O MP3 e o telemóvel como ferramentas pedagógicas

Hoje todos os professores têm como formação inicial um curso superior seguido de um estágio pedagógico que pode ser integrado ou não. Todos seguiram na Universidade a via de ensino, em ramos especializados. Resta saber se foram para esta via por vocação ou por falta de alternativas.
Saem classificados com uma média final que resulta das classificações dadas pelos vários professores das disciplinas nos vários anos do curso (nota académica) a que se junta a nota dada pelo professor orientador de estágio. Durante estes anos aprendem também a usar as novas tecnologias para fazer delas ferramentas pedagógicas importantes na sala de aula.

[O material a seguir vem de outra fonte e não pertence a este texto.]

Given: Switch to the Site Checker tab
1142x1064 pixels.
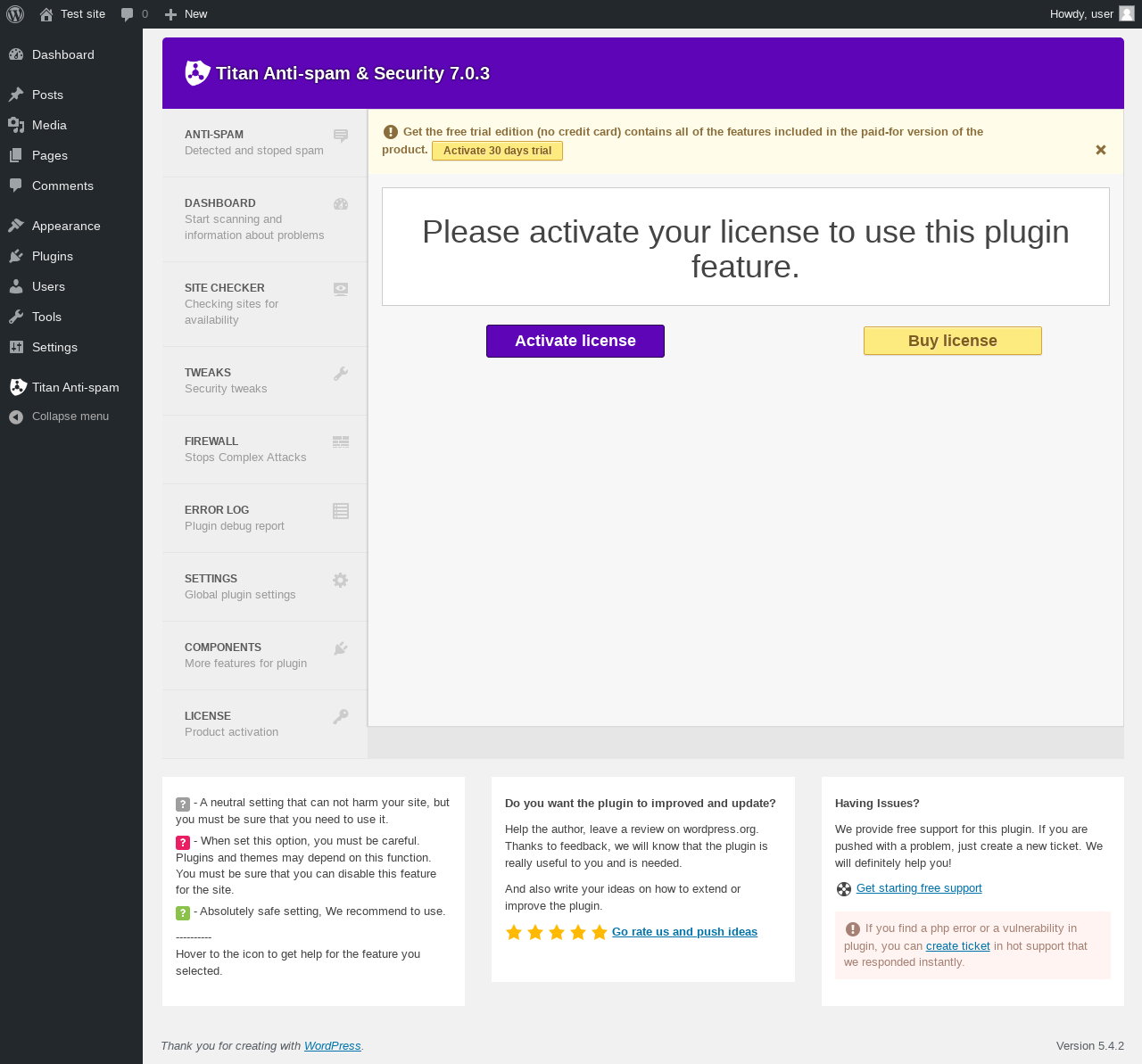Looking at the screenshot, I should pyautogui.click(x=264, y=304).
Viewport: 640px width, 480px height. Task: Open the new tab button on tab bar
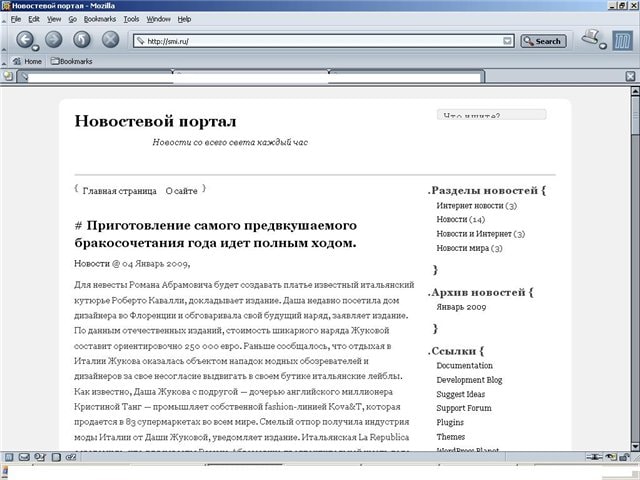tap(8, 76)
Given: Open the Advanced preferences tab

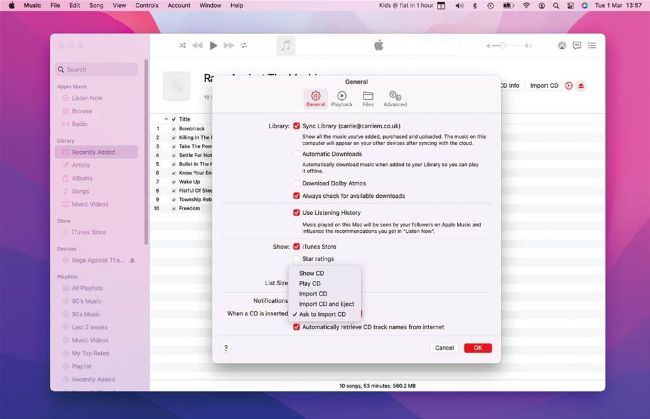Looking at the screenshot, I should pyautogui.click(x=395, y=98).
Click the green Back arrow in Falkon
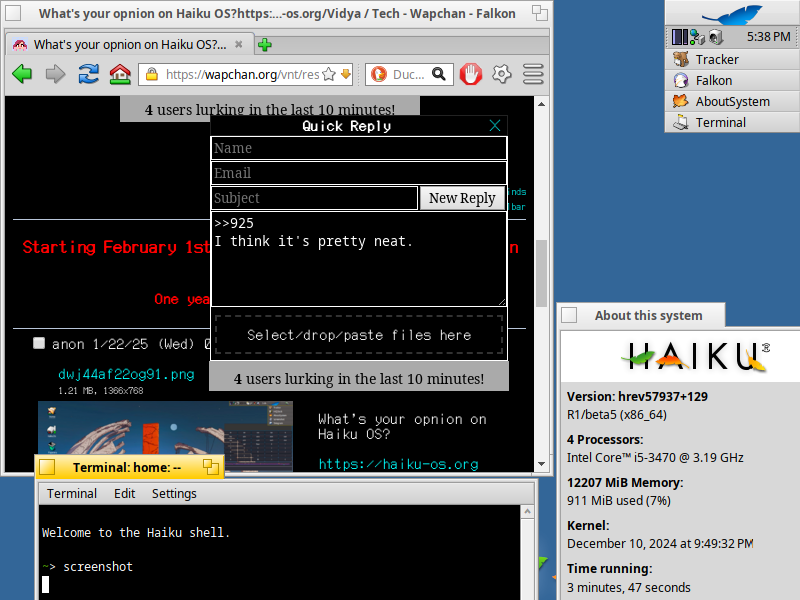Screen dimensions: 800x600 [x=22, y=74]
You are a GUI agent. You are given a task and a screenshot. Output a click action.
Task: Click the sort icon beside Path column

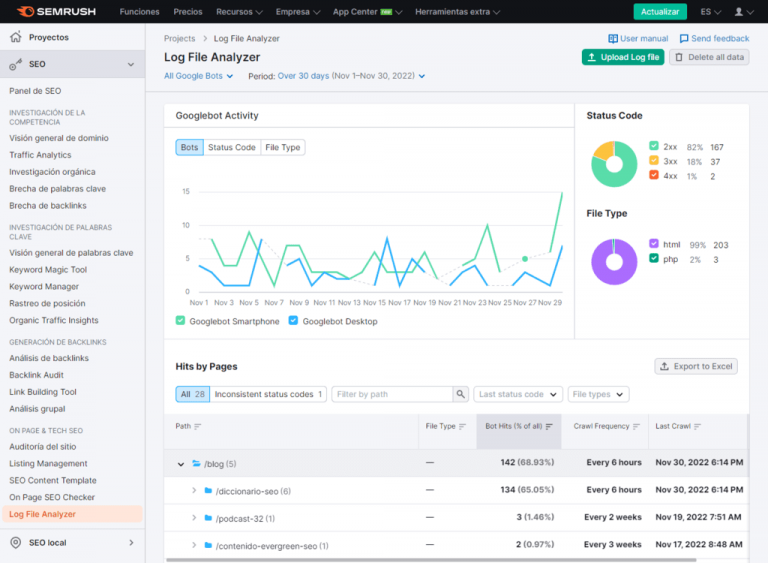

As notas distribuem-se pela escala, como sempre, e é por essas que é feita a colocação. Alguns colocam-se sem dificuldade, outros passam anos à espera de lugar ou vão tendo colocações esporádicas a substituir grávidas e doentes. Milhares ficam sem colocação.
Há professores que colocados ou não continuam a estudar e a interessar-se por melhorar as suas práticas. Alguns são sensíveis ao pulsar do seu tempo, às características da escola de hoje, do aluno de hoje, da comunidade que o envolve hoje.
O professor actual tem de ter esta atitude na sociedade de mudança que nos envolve.
A este propósito posso referir o exemplo da professora Adelina Moura de Braga que foi entrevistada pelo jornalista Jorge Fiel para o DN no dia 7 de Dezembro. Contou que está a fazer uma experiência com 30 alunos do 11º ano, ramo profissionalizante e que já deu uma aula online, a partir de casa, com os alunos espalhados por cafés e outros locais. É o conceito da escola nómada a ser posto em prática. Disse coisas como esta: "o telemóvel e os MP3 são ferramentas de ensino mais usadas que o papel e o lápis" ou " os alunos são nados digitais, nós somos estrangeiros digitais" ou ainda " a aula de português anda na bolso dos meus alunos". Deu os endereços de dois blogues: paepica.blogspot.com e choqueefaisca.blospot.pt. Falou também de O Princepezinho em podcast que pode encontrar-se em discursodirecto.podmatic.com e de exercícios de escolha múltipla e palavras cruzadas para descarregar no telemóvel em geramovel.wirenode.mobi e outros ainda.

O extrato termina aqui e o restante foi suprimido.